MiR-875-5p suppresses cervical cancer cell proliferation and metastasis via negative regulation of EGFR

• Published in: Tropical journal of pharmaceutical research Vol. 20; no. 5; pp. 939 - 946
• Main Authors: Liang, Hua, Zhao, Yuzi, Pi, Jie, Luo, Ruoyu
• Format: Journal Article
• Language: English
• Published: 01.05.2021
• ISSN: 1596-5996; 1596-9827
• DOI: 10.4314/tjpr.v20i5.8

Purpose: To explore miRNA-875-5p and epidermal growth factor receptor (EGFR) activities in tissues or cells from cervical cancer, and their underlying molecular mechanisms. Methods: Tissues were obtained from cervical cancer patients and their miR-875-5p expression was determined by quantitative reverse transcription-polymerase chain reaction (qRT-PCR). Caski or HeLa cells were transfected with miR-875-5p mimics or miR-875-5p inhibitor to assess the effect of miR-875- 5p expression on cell viability, cell cycle, migration, and invasion using Cell Counting Kit-8 (CCK-8), flow cytometry, wound healing, and Transwell assays. Potential target genes of miR-875-5p were predicted and verified using a dual luciferase reporter assay. In addition, EGFR expression was evaluated by western blot. Results: MicroRNA-875-5p was expressed at low levels in cervical cancer tissues and was related to FIGO stage, lymph node metastasis, pathological grade, vascular involvement, and deep stromal invasion in patients with cervical cancer. MicroRNA-875-5p overexpression inhibited cell viability, migration, and invasion, and caused G0/G1 phase block of Caski and HeLa cells.

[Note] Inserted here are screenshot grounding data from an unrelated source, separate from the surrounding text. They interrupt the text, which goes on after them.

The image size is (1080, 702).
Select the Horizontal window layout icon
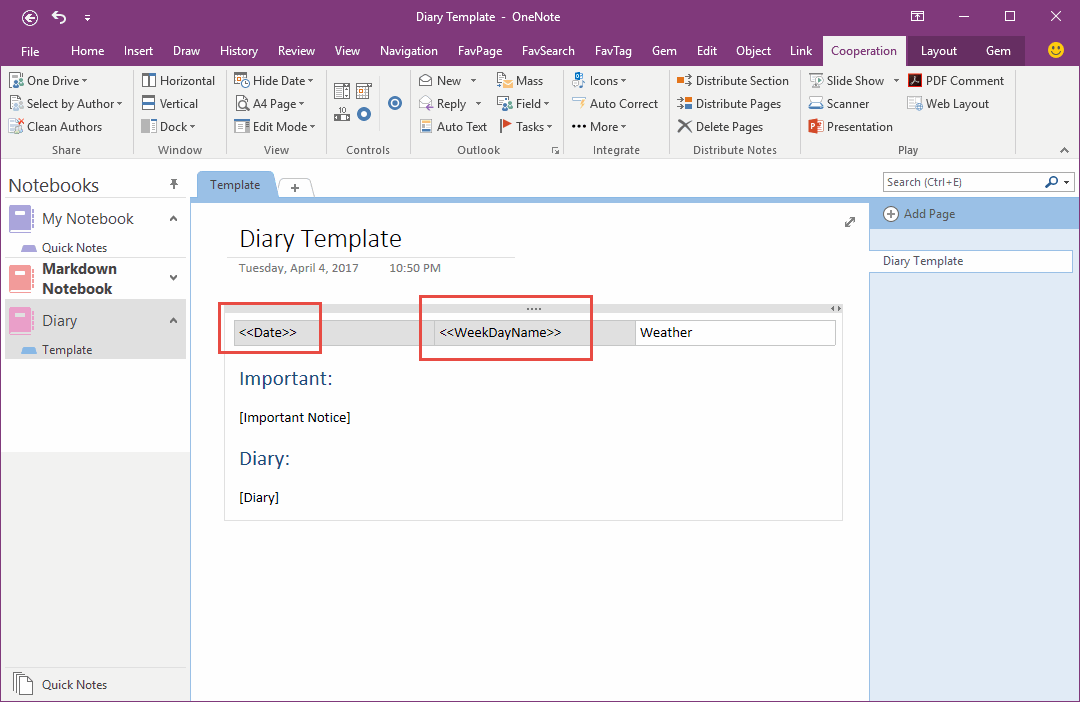coord(179,80)
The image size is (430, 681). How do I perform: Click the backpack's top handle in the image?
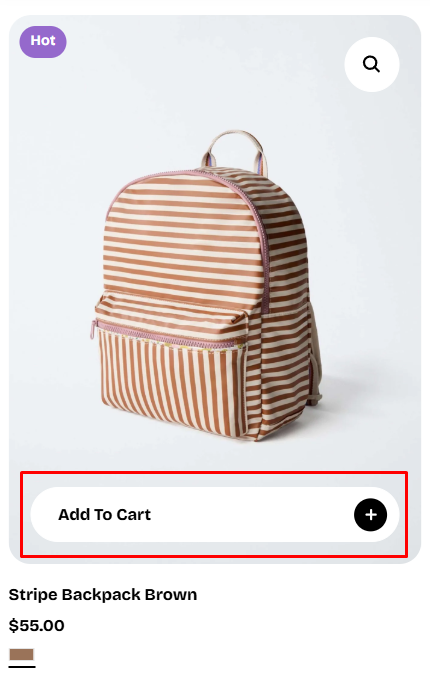point(235,150)
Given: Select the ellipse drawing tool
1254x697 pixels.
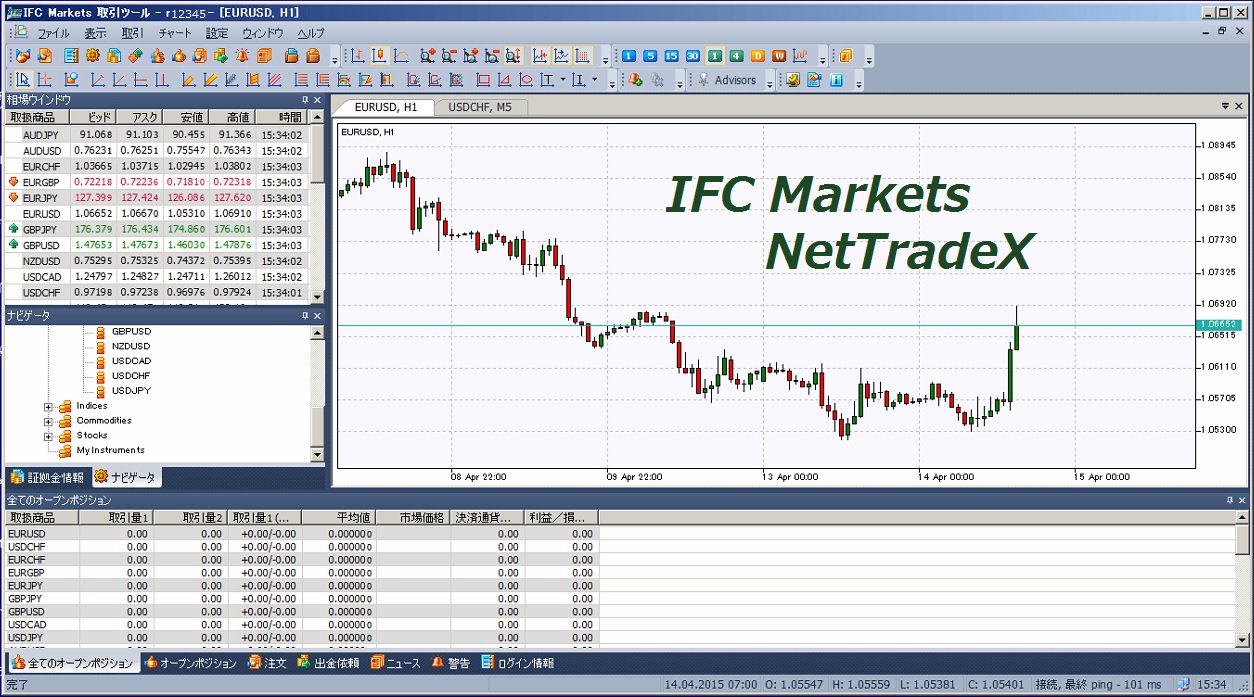Looking at the screenshot, I should 526,80.
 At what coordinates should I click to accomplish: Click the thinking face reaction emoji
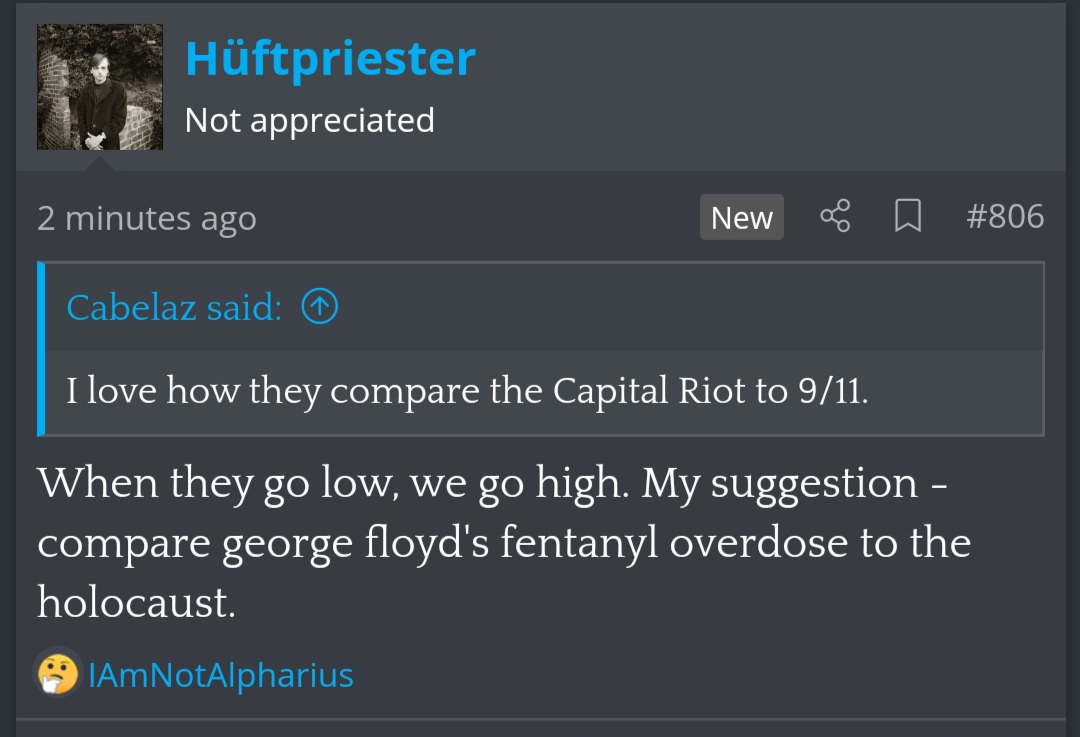[58, 674]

Moreover, EGFR was the target gene of miR-875-5p and was negatively regulated by miR-875-5p. Reductions in cell viability, migration, invasion, and the number of G0/G1-phase cells were inhibited by EGFR overexpression. Conclusion: MiR-875-5p suppresses cervical cancer cell growth and metastasis by negatively regulating EGFR. Therefore, miR-875-5p can potentially be exploited for the management of cervical cancer.